The results obtained reveal that pre-treatment with CBD was sufficient to lessen the adverse sequelae of TBI. This finding is described and discussed through the manuscript.

Why were these doses of CBD selected?

Response: A rationale of the doses of CBD selected was included in the Materials section.

Moreover, the study is based on the measurement of glutamate levels; however, any analytical details are provided in the material and methods section, e.g., how is the detection technique to quantify dialysate glutamate levels?.

Response: The new version of the manuscript includes a more detailed description of the HPLC procedure.

How authors could confirm that the origin of glutamate is synaptic but not metabolic?.

Response: We appreciate the reviewer´s comment. Glutamate is synthesized from glutamine via glutamine synthetase. Its metabolism mediated by the mitochondrial complex 2-oxoglutarate dehydrogenase (OGDHC) results in 2-oxoglutarate. Studies indicate that TBI induces inactivation of OGDHC (Mkrtchyan, et al., 2018). This effect can result in enhanced levels of glutamate. In the short term, the increase in glutamate concentrations induced by severe TBI is mediated by the rupture of cell membranes, increased synaptic release and neuronal death. The quantification of glutamine and the estimation of the glutamate/glutamine index can support the synaptic origin of glutamate.

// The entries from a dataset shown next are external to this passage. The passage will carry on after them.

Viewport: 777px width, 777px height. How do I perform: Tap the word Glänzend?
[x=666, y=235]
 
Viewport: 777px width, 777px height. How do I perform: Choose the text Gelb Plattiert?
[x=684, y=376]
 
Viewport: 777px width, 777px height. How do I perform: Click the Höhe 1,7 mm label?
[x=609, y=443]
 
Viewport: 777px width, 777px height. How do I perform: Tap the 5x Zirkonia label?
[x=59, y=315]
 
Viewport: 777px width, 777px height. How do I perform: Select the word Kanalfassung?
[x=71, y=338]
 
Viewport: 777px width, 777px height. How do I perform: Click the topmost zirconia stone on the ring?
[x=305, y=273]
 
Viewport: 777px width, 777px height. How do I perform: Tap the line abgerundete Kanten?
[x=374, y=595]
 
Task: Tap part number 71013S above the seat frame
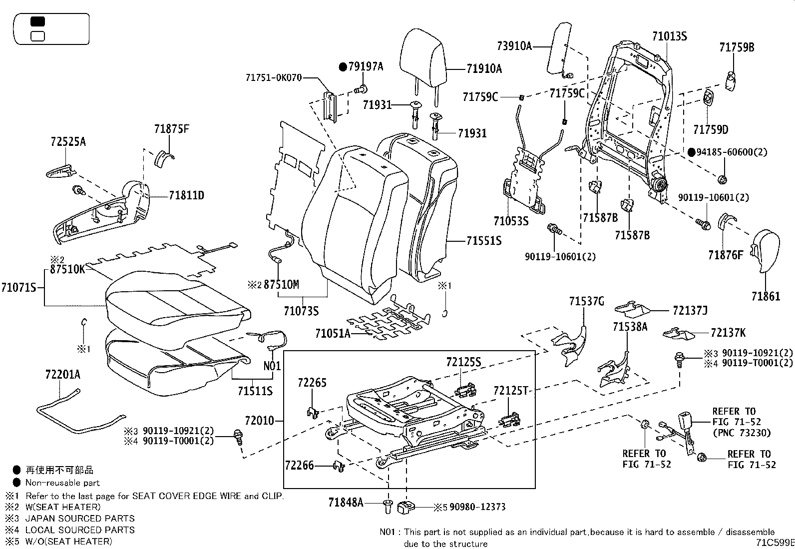click(669, 36)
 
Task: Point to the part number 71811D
click(186, 195)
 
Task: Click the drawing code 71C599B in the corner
click(775, 543)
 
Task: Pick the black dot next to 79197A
click(343, 66)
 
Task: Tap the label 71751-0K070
click(274, 77)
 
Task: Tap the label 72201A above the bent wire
click(62, 375)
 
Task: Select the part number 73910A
click(514, 46)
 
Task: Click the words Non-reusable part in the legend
click(62, 483)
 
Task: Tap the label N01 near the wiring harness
click(272, 366)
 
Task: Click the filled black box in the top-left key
click(38, 21)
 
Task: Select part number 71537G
click(587, 301)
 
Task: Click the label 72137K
click(728, 333)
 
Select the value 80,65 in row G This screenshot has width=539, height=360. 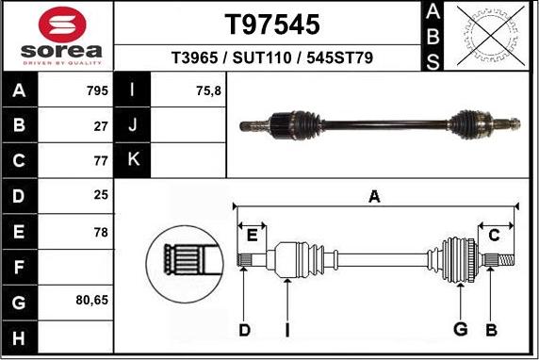coord(90,301)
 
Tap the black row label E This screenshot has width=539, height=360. coord(20,231)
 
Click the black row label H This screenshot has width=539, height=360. coord(20,335)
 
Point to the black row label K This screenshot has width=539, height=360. coord(133,160)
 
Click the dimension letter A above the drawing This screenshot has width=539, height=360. coord(374,196)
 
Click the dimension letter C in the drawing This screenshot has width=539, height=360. coord(493,236)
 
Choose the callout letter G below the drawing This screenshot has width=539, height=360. coord(460,329)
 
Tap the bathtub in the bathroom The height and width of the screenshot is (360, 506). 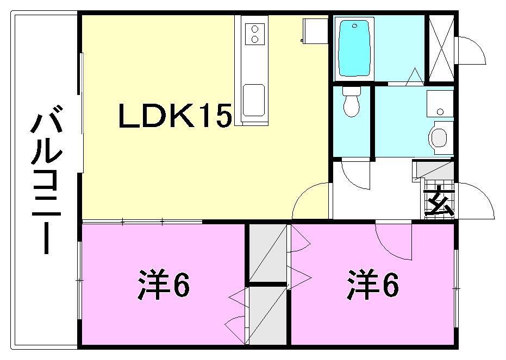tap(356, 48)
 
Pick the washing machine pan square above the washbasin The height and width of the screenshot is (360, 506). tap(440, 104)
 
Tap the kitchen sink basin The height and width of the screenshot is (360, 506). tap(254, 100)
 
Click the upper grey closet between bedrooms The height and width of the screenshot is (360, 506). tap(267, 252)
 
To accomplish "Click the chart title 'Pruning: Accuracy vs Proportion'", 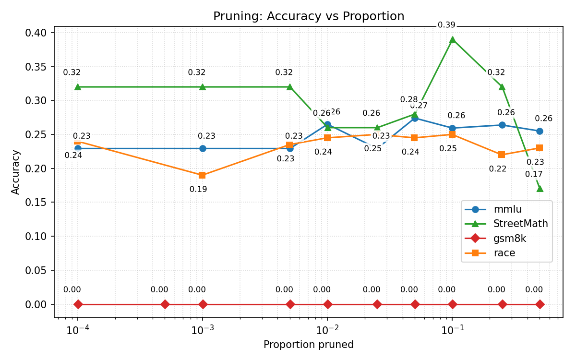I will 309,16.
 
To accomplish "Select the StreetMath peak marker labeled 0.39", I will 452,39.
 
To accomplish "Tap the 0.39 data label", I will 446,25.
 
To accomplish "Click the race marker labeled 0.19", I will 203,175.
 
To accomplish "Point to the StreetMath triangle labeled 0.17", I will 540,189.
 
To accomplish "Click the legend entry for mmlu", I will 507,209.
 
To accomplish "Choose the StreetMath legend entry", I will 520,224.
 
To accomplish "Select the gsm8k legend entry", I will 510,239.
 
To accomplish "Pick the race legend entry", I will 504,253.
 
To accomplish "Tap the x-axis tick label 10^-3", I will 203,330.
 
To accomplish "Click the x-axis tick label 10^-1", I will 452,330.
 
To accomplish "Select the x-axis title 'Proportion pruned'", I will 308,345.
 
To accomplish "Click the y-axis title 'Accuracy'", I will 16,172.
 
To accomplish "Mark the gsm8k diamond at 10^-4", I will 78,304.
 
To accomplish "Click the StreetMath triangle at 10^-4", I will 78,87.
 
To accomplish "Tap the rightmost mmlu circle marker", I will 540,131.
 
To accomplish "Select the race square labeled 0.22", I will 502,155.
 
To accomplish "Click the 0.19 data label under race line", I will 198,189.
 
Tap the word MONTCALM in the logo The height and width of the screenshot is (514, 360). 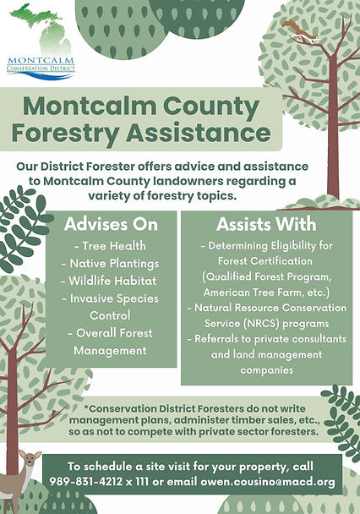pos(41,61)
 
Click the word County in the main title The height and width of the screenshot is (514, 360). pos(211,107)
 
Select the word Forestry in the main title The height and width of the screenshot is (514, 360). pos(66,133)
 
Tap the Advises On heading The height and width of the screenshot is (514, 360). pos(111,224)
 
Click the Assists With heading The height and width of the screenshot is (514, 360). pos(266,224)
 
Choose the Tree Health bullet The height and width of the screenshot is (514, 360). pos(111,246)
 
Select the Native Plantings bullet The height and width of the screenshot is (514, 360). pos(111,264)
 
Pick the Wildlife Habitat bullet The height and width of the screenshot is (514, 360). pos(109,281)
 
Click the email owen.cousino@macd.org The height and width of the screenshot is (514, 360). pos(268,482)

Concerning metabolically derived glutamate, enzymatic assays can be performed to estimate OGDHC activity. We expect that orally administered CBD prevents the TBI-induced inactivation of OGDHC and the high extracellular levels of glutamate. The results obtained in the present study are insufficient to determine the origin of glutamate. However, future studies can be carried to support this idea.

It is critical the author should improve methodological issues and justification to finally accept the manuscript.

Response: We appreciate the comment. We improved the methodological section.

Round 2

Reviewer 1 Report

For the figure, please read the conditions.

Reviewer 4 Report

I appreciate the work of the authors. I think that they significantly improved the manuscript after the revision by reviewers.